Making healthcare affordable and accessible for all so as to attain good health is a fundamental agenda government of all governments. There are different paths to achieving this goal from government to government even as there are different priorities with the healthcare service delivery. Unfortunately, in Africa, there is evidence of decades of under-investment, under-development and over-stretching of healthcare system that has affected service delivery which in turn has given compromised health outcomes.
A private investor in the Industry, Jayesh Saini says that there are two main areas that are interrelated and affect the health outcomes of any society, namely availability of the health facilities with requisite services that take care of the needs of the populations and access to finances to pay for the services. The two must be available simultaneously if success is to be reached. It does not make sense to have ultra-modern facilities, whether basic or tertiary and yet the services are not affordable to the majority of the people. The converse is also true that there is no logic in, for declaring that health services are free or highly rebated and yet there are no facilities to get the services. Though this may be look very obvious, there are instances where though individuals are enrolled through being dependants to a principle contributor to Kenya’s NHIF, but they live in a very remote area where there are no health facilities nearby. The services are affordable but not available.

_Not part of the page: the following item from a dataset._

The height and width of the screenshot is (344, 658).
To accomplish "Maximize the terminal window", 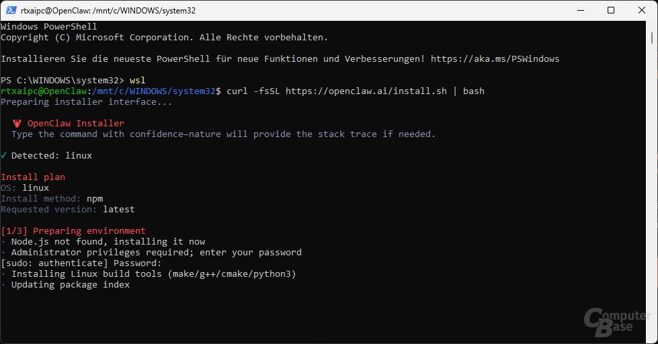I will 611,10.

With similar scenarios in other countries, the issue of who provides the resources to meet the two areas of focus cannot be ignored. As governments continue having more in their plates to fulfil, especially as the demand for improved infrastructure for better business, there is limited fiscal resources to be distribute among the demands. This is one of the reasons why the required minimum of 15% of the national GDP has not been achieved by majority of the countries. Many governments are encouraging more private players to invest in healthcare, realising that they cannot make it alone with all the demands and limited financial resources. Undoubtedly, the private sector is very important towards the growth of the health sector – from setting up health facilities, pharmaceutical products, providing insurance coverage and helping the governments to come up with policy proposals of making healthcare affordable, especially in light of the changing dynamics of the industry. Technological advancements and new complex health conditions and resistances are critical players in the demand for more resources. The paltry access to finances for a majority of the populations who have to pay out of pocket for services has made many non-governmental organisations to set up facilities that offer highly rebated services. This is normally possible by the organisations looking for financiers who commit to support programs and procurement of required resources so that patients are buffered from these costs of procurement of services.

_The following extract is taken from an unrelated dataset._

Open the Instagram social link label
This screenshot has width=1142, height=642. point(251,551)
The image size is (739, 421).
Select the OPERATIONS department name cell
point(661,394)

Pooling together of resources for development of the industry is the way to go for all who seek to attain UHC that is actually affordable and of good quality. The governments must make the environment conducive for investors to invest in the health sector, especially considering that most of the countries have huge foreign debt burdens that they are dealing with and cannot afford to invest in any sectors as would be required. When the environments are favourable, both local and foreign investors are available to put their money into the industry. Every investor wants to know that there shall have a return on their investment within practical timeframes. With the COVID-19 outbreak, the national treasuries were stretched and it has been evident that this time round the private sector was a source of relief, as various bodies came on board to give the very needed assistance including non-health sectors such as bank made provisions for masks, sanitizers and other requirements. This greatly eased the pressure off the public facilities.
Private investors are entering into regions that even the governments had not reached, just to ensure that the disadvantaged members of the society have access to health services, through the construction of health facilities or programs of supporting in payments for the services.
According to Jayesh Saini, involvement of the private sector in healthcare to a higher extent will ensure that there is increased access to capital which will boost significant growth in the sector in the places of intervention. As the private sector gets more involved, it will also mean an increased revenue flow for the government as there are more things/items of taxation such as salaries while at the same time alleviate the human resource shortage especially through training facilities for skilled health workers and creating employment opportunities.